### EXCERPTED DATA
+===+
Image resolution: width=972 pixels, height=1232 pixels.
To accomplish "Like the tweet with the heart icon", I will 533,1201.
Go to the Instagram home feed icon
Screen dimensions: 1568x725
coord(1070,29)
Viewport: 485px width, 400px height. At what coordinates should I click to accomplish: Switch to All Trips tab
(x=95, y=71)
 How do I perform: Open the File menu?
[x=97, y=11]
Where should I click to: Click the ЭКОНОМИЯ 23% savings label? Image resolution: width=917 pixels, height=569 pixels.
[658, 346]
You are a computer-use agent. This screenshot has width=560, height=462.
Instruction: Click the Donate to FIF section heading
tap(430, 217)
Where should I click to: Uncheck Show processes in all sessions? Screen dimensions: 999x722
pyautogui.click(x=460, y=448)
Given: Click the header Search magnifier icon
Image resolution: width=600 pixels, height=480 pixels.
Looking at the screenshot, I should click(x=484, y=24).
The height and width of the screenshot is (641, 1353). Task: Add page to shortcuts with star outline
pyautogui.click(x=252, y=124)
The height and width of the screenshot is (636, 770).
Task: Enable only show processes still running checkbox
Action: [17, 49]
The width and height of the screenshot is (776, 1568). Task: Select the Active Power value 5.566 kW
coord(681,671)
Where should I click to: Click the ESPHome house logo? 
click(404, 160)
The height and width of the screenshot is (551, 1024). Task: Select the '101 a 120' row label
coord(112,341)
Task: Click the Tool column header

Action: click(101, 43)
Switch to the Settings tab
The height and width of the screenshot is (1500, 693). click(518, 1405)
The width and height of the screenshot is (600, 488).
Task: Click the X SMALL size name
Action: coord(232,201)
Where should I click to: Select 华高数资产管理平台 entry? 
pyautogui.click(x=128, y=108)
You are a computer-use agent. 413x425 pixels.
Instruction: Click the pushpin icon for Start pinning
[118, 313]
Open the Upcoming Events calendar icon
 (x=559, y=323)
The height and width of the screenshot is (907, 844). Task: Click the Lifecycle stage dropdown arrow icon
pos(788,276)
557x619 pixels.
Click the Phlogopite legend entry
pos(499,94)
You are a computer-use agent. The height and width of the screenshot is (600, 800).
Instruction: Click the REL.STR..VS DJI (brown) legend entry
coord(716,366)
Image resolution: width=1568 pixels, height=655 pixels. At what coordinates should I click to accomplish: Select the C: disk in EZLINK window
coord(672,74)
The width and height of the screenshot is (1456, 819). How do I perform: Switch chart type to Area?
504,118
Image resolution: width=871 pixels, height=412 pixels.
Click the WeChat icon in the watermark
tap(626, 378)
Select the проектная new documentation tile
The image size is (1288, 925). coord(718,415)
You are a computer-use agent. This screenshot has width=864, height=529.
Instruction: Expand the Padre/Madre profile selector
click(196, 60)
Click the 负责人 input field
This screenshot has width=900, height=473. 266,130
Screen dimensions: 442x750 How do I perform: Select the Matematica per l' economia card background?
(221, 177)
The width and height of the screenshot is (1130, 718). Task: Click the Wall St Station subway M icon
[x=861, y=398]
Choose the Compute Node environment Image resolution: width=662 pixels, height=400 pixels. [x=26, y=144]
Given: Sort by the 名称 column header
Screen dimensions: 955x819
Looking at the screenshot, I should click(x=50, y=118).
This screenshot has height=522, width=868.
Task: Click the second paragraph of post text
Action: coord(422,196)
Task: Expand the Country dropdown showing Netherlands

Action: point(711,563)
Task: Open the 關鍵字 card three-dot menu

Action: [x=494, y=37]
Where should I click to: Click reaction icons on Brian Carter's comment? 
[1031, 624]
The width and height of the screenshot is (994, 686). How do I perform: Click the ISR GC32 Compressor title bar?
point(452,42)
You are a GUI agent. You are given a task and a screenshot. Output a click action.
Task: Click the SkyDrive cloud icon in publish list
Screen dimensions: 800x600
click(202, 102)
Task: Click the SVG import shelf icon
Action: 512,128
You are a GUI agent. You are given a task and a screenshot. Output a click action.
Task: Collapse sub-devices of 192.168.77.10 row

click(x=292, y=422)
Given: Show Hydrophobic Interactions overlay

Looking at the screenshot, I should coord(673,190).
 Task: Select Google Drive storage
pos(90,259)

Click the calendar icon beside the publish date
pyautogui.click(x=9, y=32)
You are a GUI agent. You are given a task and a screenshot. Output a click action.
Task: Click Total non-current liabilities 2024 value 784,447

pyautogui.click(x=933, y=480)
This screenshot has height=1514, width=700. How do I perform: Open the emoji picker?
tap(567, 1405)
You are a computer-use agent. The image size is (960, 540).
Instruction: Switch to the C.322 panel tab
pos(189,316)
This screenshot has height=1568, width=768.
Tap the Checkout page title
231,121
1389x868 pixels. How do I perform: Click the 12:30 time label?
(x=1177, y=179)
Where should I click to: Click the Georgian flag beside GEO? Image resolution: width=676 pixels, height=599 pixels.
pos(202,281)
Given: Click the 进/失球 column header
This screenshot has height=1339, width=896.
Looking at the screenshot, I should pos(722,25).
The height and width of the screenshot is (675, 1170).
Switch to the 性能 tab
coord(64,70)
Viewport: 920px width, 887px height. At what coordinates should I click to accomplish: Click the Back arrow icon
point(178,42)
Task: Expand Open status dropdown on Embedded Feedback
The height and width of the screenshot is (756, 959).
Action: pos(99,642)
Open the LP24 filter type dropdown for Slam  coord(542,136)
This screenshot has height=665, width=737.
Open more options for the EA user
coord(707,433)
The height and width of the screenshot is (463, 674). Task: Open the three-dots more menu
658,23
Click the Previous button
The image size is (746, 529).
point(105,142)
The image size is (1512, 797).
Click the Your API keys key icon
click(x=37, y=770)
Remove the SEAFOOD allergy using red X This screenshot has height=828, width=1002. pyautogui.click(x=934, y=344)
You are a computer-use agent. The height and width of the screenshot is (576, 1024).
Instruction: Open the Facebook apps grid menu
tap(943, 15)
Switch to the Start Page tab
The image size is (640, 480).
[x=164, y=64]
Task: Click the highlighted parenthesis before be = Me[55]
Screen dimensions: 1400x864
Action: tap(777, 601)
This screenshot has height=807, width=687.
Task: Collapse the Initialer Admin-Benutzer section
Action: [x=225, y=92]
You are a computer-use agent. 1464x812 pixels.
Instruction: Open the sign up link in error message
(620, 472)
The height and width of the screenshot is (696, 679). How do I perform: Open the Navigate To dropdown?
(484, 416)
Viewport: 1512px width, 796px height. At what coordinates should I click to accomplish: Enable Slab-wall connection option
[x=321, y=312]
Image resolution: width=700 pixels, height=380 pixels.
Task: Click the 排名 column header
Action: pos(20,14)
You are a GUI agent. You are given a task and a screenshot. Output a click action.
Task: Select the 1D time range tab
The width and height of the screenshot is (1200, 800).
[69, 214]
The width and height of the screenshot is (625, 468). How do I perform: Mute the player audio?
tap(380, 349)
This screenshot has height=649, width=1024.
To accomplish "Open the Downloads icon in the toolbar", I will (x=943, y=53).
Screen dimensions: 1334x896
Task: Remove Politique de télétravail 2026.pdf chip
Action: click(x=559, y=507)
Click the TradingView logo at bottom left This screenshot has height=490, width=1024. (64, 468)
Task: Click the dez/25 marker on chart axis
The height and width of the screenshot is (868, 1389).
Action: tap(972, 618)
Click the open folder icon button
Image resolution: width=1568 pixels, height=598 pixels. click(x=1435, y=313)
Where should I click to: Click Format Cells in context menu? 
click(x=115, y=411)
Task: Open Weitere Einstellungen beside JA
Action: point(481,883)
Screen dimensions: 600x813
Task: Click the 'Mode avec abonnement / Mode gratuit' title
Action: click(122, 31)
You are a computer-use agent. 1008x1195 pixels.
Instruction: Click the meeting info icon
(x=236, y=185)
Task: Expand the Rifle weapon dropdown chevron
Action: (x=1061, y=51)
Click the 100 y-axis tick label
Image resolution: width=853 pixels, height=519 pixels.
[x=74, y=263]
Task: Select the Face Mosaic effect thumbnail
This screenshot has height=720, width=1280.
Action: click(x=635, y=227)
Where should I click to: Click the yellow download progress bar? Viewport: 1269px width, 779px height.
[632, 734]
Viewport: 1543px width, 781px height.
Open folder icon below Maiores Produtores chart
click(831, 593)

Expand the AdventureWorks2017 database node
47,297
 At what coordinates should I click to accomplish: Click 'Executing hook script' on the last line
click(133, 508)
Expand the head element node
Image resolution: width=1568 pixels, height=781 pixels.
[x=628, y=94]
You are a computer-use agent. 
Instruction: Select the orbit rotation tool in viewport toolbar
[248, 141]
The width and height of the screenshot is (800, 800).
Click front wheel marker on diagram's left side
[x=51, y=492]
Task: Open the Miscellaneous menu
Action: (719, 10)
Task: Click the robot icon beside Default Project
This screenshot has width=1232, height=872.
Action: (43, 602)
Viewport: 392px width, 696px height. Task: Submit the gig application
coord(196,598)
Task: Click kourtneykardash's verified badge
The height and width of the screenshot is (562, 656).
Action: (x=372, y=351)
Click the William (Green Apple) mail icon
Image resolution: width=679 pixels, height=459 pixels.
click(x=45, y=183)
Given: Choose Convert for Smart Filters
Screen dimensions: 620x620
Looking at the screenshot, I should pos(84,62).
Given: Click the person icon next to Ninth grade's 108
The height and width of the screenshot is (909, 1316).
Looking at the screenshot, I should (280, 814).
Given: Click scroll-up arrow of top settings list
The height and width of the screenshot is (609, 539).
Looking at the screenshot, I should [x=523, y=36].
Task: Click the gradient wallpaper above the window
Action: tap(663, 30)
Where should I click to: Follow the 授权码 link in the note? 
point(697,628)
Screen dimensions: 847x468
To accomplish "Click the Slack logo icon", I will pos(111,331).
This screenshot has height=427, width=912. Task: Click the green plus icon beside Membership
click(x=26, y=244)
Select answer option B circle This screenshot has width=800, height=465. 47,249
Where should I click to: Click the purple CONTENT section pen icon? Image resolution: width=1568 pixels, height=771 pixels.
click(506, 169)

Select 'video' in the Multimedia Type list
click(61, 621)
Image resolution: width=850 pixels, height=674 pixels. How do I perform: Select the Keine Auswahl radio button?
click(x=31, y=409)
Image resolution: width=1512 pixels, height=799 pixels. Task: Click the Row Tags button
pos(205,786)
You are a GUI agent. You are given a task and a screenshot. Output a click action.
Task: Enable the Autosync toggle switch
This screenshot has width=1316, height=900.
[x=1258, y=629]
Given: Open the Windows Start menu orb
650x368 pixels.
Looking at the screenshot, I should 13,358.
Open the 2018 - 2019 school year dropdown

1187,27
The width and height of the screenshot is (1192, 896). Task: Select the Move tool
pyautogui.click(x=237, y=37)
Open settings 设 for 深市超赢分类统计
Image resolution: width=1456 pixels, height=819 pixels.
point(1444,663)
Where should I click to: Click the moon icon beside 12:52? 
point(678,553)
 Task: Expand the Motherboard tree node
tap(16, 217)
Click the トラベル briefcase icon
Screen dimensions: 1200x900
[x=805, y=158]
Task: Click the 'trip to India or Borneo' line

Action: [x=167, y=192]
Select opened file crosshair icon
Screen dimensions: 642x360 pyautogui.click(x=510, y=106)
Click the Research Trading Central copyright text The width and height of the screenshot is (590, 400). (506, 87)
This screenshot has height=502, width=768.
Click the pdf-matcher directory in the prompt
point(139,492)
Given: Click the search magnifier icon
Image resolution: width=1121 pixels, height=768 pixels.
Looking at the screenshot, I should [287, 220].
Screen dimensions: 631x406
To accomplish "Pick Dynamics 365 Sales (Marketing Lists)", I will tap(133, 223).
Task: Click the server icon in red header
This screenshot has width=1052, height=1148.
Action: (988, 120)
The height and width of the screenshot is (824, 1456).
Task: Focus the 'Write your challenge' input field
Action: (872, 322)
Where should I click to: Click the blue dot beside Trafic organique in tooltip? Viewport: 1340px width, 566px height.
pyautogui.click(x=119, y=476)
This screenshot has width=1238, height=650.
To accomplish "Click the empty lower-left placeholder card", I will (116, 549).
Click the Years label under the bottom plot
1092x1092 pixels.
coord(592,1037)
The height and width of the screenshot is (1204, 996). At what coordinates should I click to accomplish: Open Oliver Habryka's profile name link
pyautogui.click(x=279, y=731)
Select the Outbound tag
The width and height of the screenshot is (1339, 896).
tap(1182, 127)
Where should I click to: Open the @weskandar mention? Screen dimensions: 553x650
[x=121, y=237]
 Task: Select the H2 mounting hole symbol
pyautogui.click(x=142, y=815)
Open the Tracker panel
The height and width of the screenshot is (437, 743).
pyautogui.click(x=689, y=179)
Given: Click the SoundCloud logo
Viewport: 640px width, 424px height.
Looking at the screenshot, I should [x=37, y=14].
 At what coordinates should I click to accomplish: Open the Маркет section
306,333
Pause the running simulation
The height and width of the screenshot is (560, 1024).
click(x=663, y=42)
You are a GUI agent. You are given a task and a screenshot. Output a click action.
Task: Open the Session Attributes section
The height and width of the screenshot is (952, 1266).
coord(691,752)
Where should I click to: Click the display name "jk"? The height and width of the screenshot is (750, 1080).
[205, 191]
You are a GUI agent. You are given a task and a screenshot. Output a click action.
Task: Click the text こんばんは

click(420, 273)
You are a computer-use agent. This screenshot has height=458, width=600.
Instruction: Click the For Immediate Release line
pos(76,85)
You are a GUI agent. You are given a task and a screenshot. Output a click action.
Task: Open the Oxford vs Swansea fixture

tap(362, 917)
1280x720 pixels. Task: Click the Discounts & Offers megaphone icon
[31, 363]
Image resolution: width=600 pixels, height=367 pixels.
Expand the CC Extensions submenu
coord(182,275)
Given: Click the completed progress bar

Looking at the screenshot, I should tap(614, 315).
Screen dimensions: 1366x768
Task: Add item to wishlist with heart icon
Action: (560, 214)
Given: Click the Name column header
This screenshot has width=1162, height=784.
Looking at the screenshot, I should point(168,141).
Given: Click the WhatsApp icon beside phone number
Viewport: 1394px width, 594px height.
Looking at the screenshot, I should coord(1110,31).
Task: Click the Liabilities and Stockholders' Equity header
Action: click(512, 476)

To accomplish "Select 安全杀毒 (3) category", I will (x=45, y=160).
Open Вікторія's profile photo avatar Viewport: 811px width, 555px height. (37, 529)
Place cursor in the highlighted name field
+===+
Look above for the line with "The image size is (1512, 797)." and the line with "Task: Click the dez/25 marker on chart axis". Write out those two lines and all the lines between them, exactly, and no others.

### SOLUTION TO THE PROBLEM
The image size is (1512, 797).
Click the Your API keys key icon
click(x=37, y=770)
Remove the SEAFOOD allergy using red X This screenshot has height=828, width=1002. pyautogui.click(x=934, y=344)
You are a computer-use agent. The height and width of the screenshot is (576, 1024).
Instruction: Open the Facebook apps grid menu
tap(943, 15)
Switch to the Start Page tab
The image size is (640, 480).
[x=164, y=64]
Task: Click the highlighted parenthesis before be = Me[55]
Screen dimensions: 1400x864
Action: tap(777, 601)
This screenshot has height=807, width=687.
Task: Collapse the Initialer Admin-Benutzer section
Action: [x=225, y=92]
You are a computer-use agent. 1464x812 pixels.
Instruction: Open the sign up link in error message
(620, 472)
The height and width of the screenshot is (696, 679). How do I perform: Open the Navigate To dropdown?
(484, 416)
Viewport: 1512px width, 796px height. At what coordinates should I click to accomplish: Enable Slab-wall connection option
[x=321, y=312]
Image resolution: width=700 pixels, height=380 pixels.
Task: Click the 排名 column header
Action: pos(20,14)
You are a GUI agent. You are given a task and a screenshot. Output a click action.
Task: Select the 1D time range tab
The width and height of the screenshot is (1200, 800).
[69, 214]
The width and height of the screenshot is (625, 468). How do I perform: Mute the player audio?
tap(380, 349)
This screenshot has height=649, width=1024.
To accomplish "Open the Downloads icon in the toolbar", I will (x=943, y=53).
Screen dimensions: 1334x896
Task: Remove Politique de télétravail 2026.pdf chip
Action: click(x=559, y=507)
Click the TradingView logo at bottom left This screenshot has height=490, width=1024. (64, 468)
Task: Click the dez/25 marker on chart axis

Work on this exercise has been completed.